睡眠中は脳内にある変化が起きている! やっぱり人間は睡眠が重要

Medical 2014年05月22日(木)

睡眠中は脳内にある変化が起きている! やっぱり人間は睡眠が重要

脳と睡眠の関係アイキャッチ

睡眠の役割は身体を休めることだけじゃない!?

あなたは、睡眠が人間の身体にとってどのような意味があるのかを知っていますか? きっと、「疲れをとるため」という答えが一番目に挙がってくることでしょう。もちろん、身体の疲労回復も睡眠の大事な役割の一つですが、それだけでなく、睡眠には、免疫力を高めてより身体を強くしたり、記憶を定着させたりするなどの役割もあります。

また、心の健康にも一役を買っていることは感覚としてわかるでしょう。さらに、睡眠をたっぷりとったときと、睡眠不足のときとでは、集中力も大きく変わってきます。これらの睡眠の役割も、多くの人がご存知と思います。

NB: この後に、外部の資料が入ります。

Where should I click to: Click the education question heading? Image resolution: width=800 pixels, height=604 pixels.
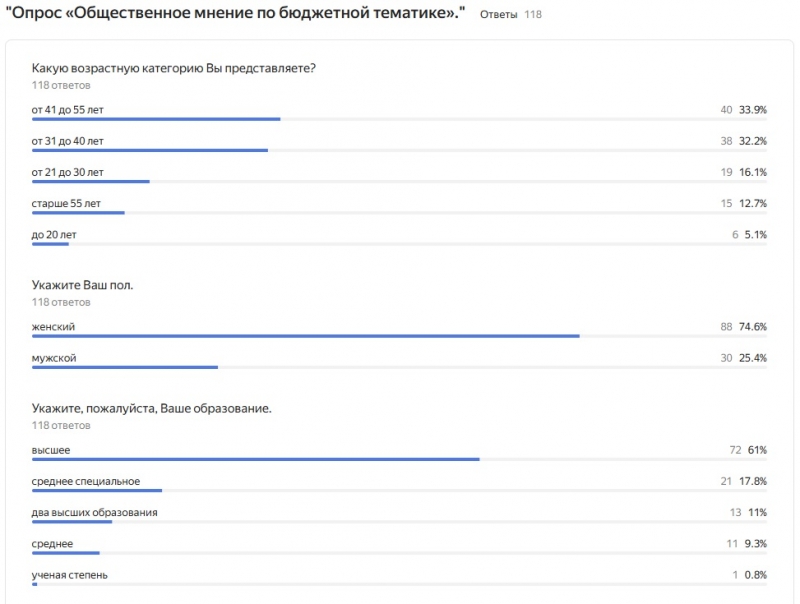coord(151,408)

実は最近の研究で、睡眠には、さらに、ある驚くべき効果があることがわかっています。それは、ずばり「脳内をキレイにする」こと。脳の疲労回復という意味では、すでに知られていることですが、さらに、睡眠中に脳内のお掃除が実施されていることが判明したというのです!

睡眠中は老廃物を流す体液の流れがスピードアップ!

睡眠には「脳内の老廃物を除去する」役割があることが、2013年10月のアメリカの科学誌「サイエンス」の電子版で発表されました。

マウスの実験によって、眠っている間と起きている間の、脳細胞にたまった老廃物を流してくれる「脳脊髄液」の流れを調べたところ、眠っているほうが、より速く、より自由に流れることがわかりました。睡眠中、その脳内老廃物を排出する脳のシステムの活動量は、なんと起きている間の約10倍というのですから驚きです。

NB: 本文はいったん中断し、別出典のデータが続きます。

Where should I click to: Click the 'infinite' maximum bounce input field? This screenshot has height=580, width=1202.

しかもこの老廃物には、アルツハイマー病の発症にもつながるといわれているタンパク質が含まれているというのです。つまり、この老廃物は脳の病気のもとというわけです。

睡眠中は、まさにこの老廃物を取り除く活動が活性化する貴重な時間。この作用により、睡眠が認知症や神経疾患などの治療に役立つ可能性もあるといわれています。

睡眠をしっかりとって、毎日脳のお掃除をしよう!

逆に睡眠を取らないと、脳の老廃物を取り除く活動が活性化しないということになります。そうすると、「多少、睡眠不足になってもいいからがんばろう」というのは、どこか危険な考え方のように聞こえますね。むやみに睡眠時間を削るという行為は、一時的な体力の問題だけではなく、脳の病気のリスクを高める可能性もあります。

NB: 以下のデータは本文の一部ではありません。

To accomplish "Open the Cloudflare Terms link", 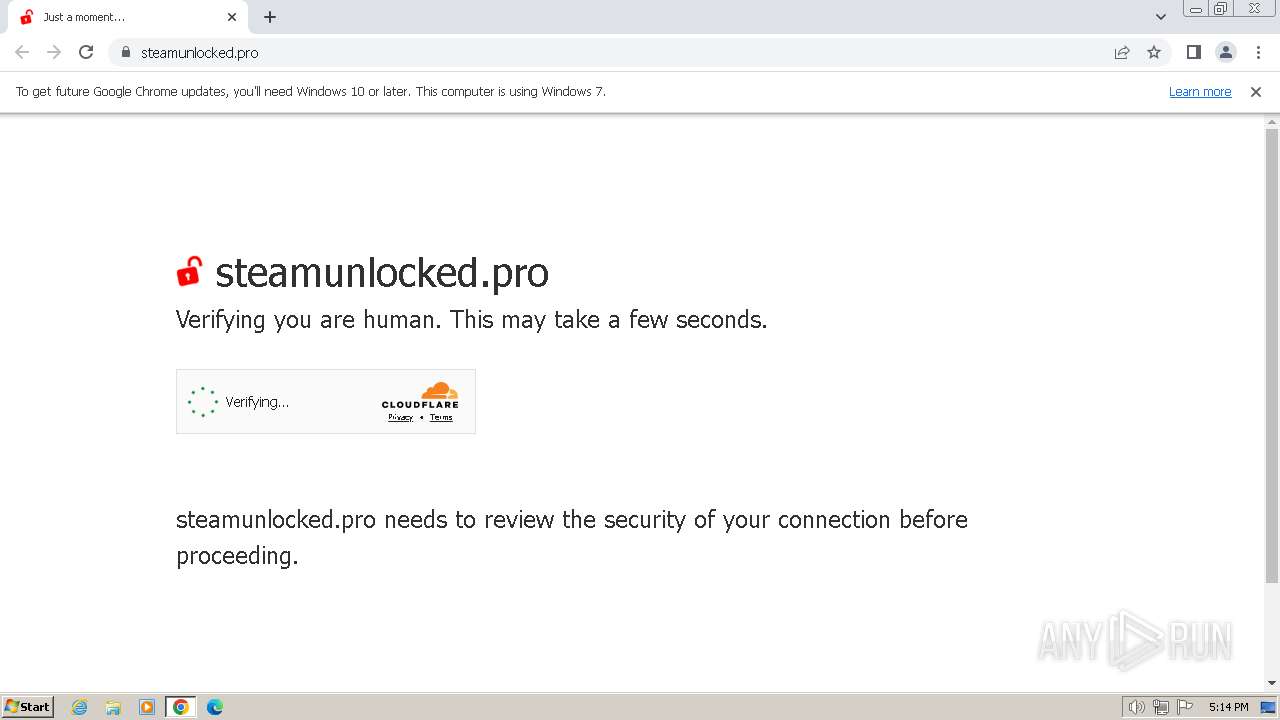I will [x=441, y=417].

近年、多くの人によって、体内の老廃物を出すために半身浴をしたり、お茶や食事などでデトックス効果を狙ったりとさまざまなことが行われています。それと同じように、寝ている間に集中的にスッキリ脳の老廃物のお掃除をすることは、病気を防いでくれるだけでなく、毎日の脳の活動にも大きな影響がありそうです。

脳のお掃除をスピードアップさせて、脳の健康をキープするために、毎日欠かさず質の良い睡眠をたっぷりとりたいものですね。